Triple Option Foundations

The traditional under the center triple option is not a week-in and week-out offense. It requires the defense to be fundamentally sound and play assignment football where one small mistake can lead to huge chunk plays and demoralize a sound game plan. Many teams will invest part of their spring practice AND their fall camp to install their “Option Package” for the one game they face a triple option team. Even then, it is hard to simulate a full speed option attack that will be seen on game day.

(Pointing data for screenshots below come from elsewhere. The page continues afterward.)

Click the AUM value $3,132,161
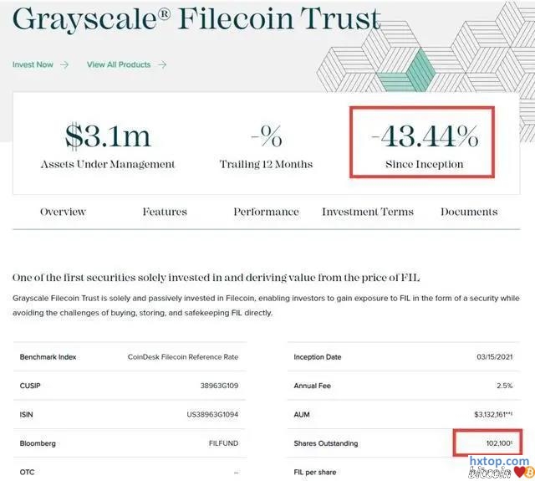535x481 pixels. click(493, 414)
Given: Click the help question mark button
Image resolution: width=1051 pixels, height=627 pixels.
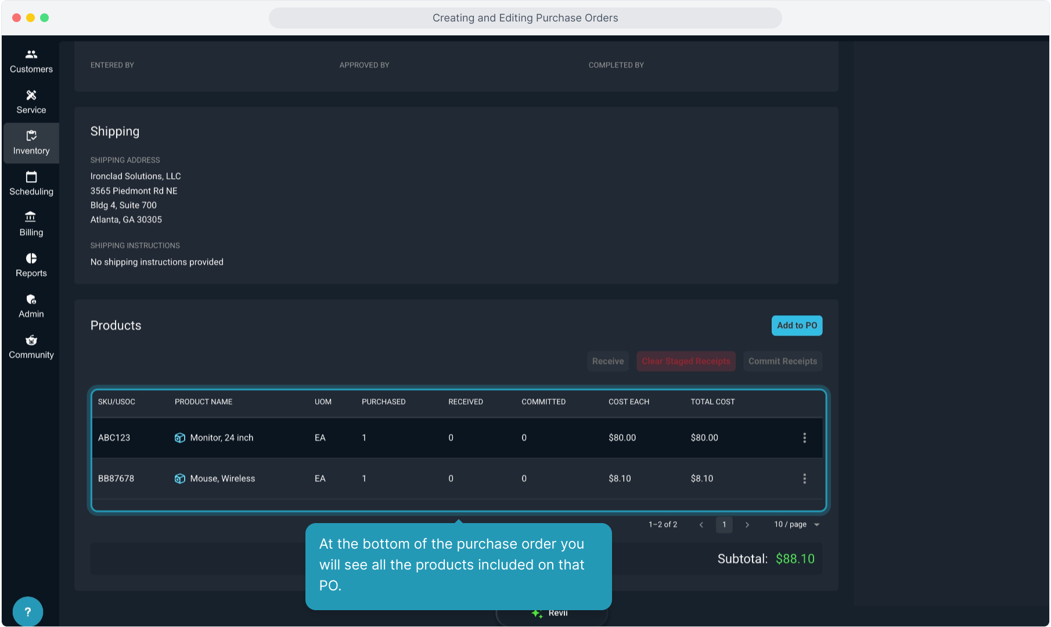Looking at the screenshot, I should coord(27,611).
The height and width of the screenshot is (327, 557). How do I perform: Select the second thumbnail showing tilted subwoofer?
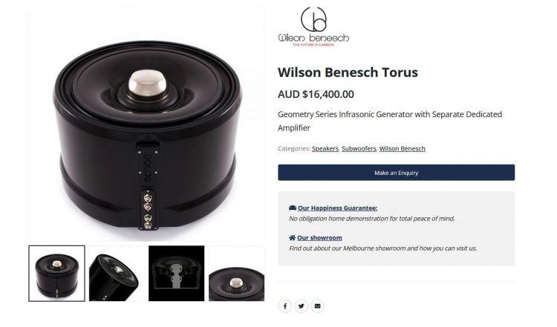(x=117, y=274)
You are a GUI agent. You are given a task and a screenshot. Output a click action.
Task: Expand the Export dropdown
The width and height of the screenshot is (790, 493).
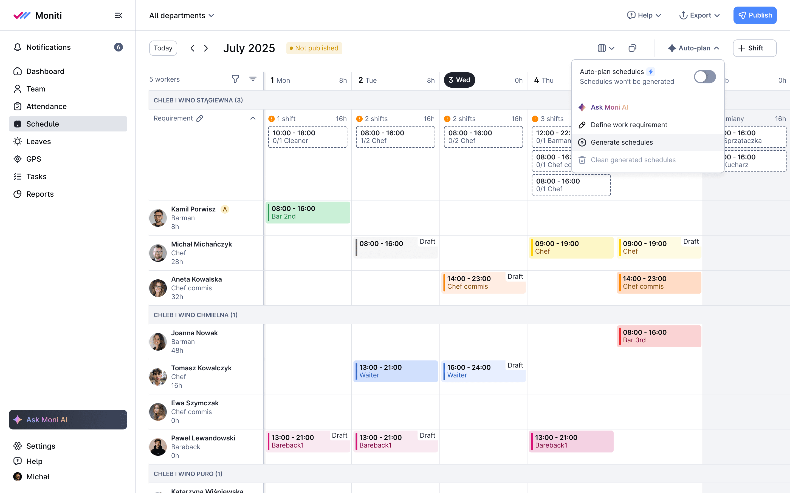click(699, 15)
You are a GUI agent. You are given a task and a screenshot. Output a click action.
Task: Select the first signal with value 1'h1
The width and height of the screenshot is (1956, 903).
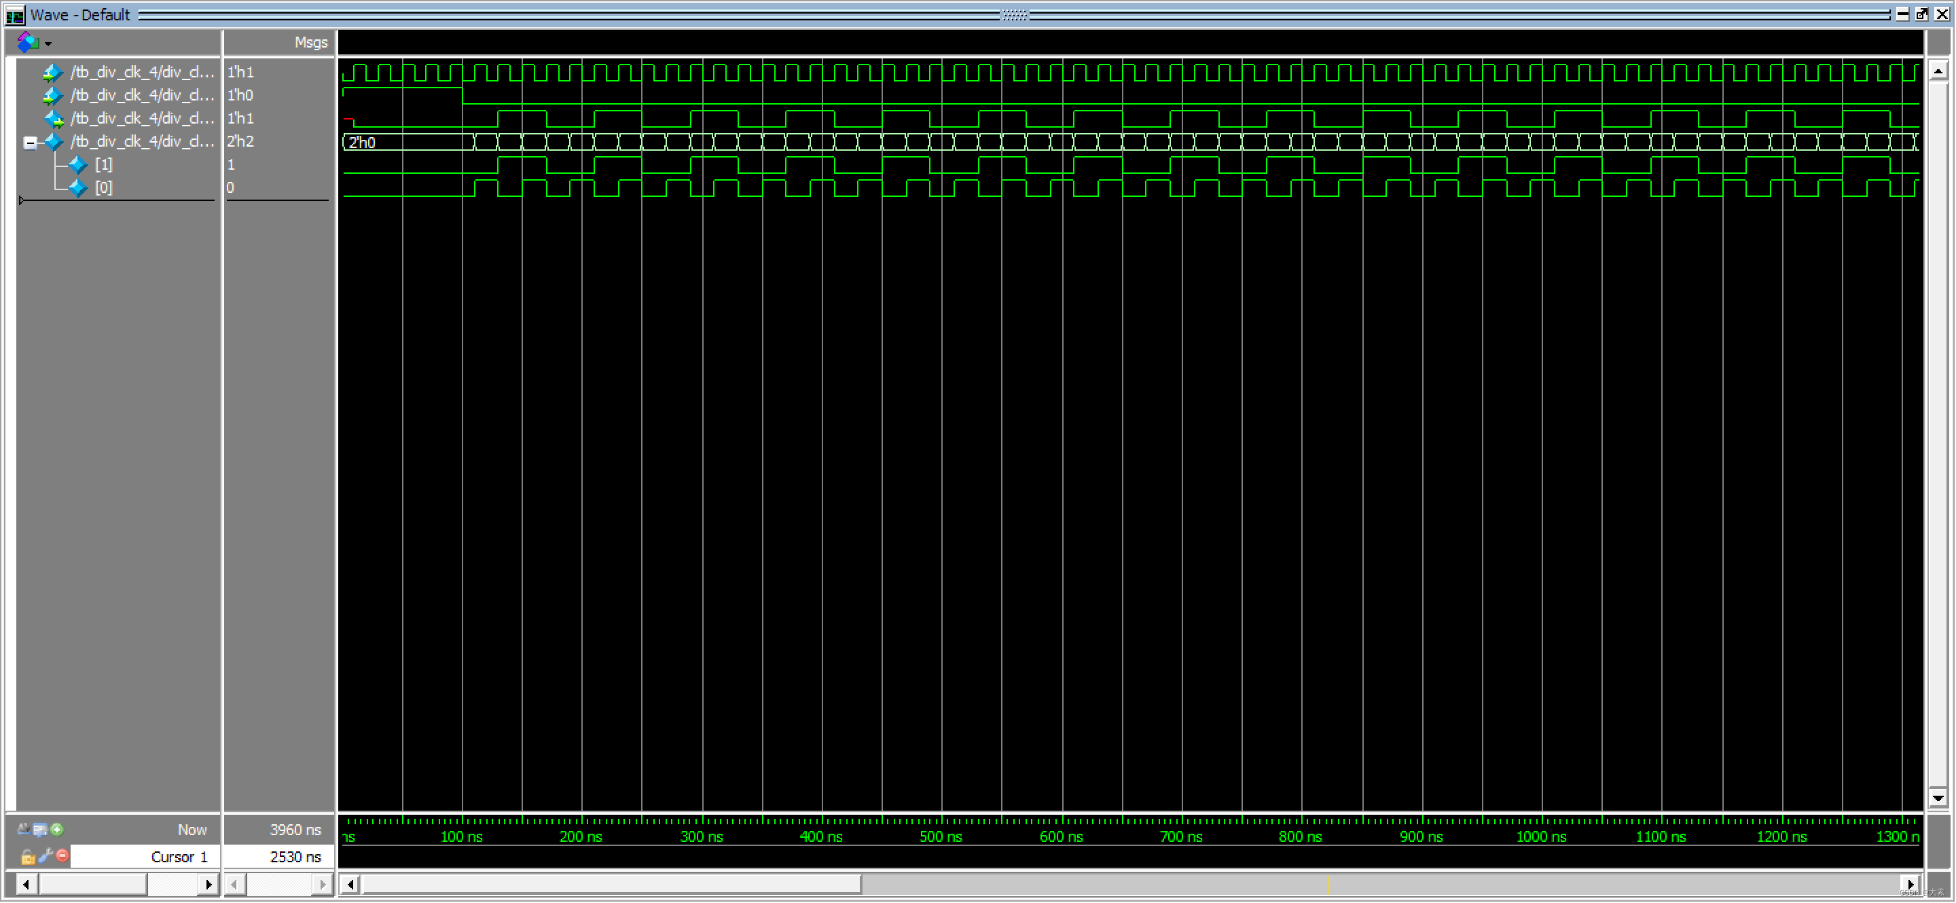click(x=142, y=72)
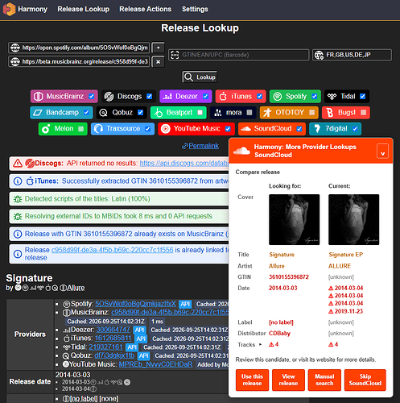Click the plus icon to add URL field
The height and width of the screenshot is (403, 400).
click(x=158, y=48)
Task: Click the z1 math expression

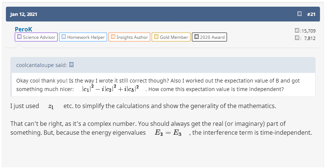Action: 51,106
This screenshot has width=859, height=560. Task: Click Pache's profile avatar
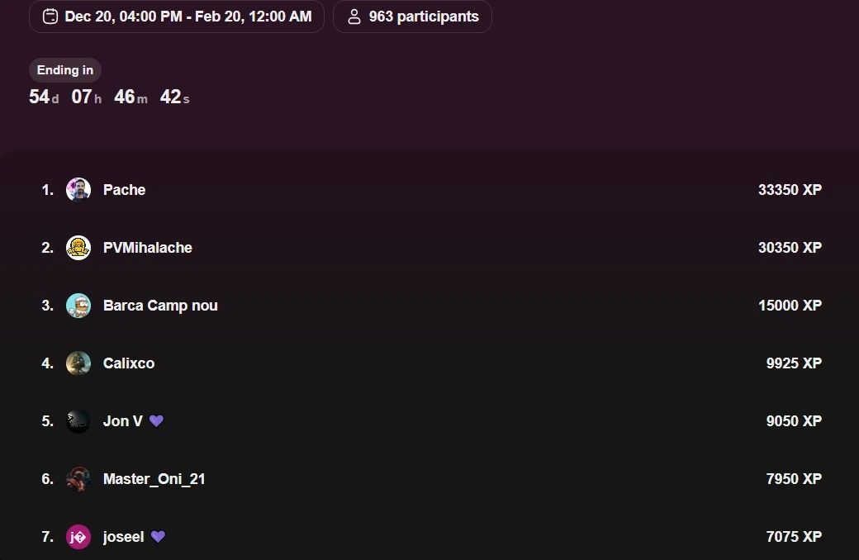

Our base play is the Triple Option under center.  

Diagram 1


I will not be getting into the nuts and bolts of this scheme.  However, the foundational keys to our offense are:

  1. PST does not touch the first read man (dive key). He needs to take the easiest release to his assignment (LB in this case)
  2. QB footwork is to align his toes parallel with the track of the fullback. His eyes are on the first read man. 
  3. Mesh is critical, but don’t over complicate it. The QB, staying in an athletic position, reaches the ball as far back as reasonably possible and rides the mesh of the fullback from QB’s back hip to front hip while making his decision.  Once the ball reaches the QB’s front hip, he needs to pull or release the football.  When he pulls the ball, he needs to have a “violent disconnect” which alerts the FB to the not clamp down.
  4. PS slotback takes care of the primary run support on the perimeter while the BS slotback works into a 5x1 yard pitch relationship with the QB. He doesn’t leave that path unless he gets the ball.



Pistol Zone Triple Option

When teams load the box or we want to throw a curve ball, we go to our Pistol Zone Triple Option.  Shown here against an even front.

Diagram 2


With our use of a dual-threat QB, putting him in the Pistol is a no-brainer. Because we begin by teaching the traditional triple option under center, the QB is already proficient in reading defenders and making quick decisions for the dive, keep or pitch. By putting him in the pistol, we increase the time and space he has to decide while opening the door for RPOs. 

One hurdle that comes with putting the QB in the pistol is how to simplify the mental load. We have done this by making a majority of his reads, techniques, and footwork similar if not the same as the majority of the under center run game. The same goes for our OL and skill positions.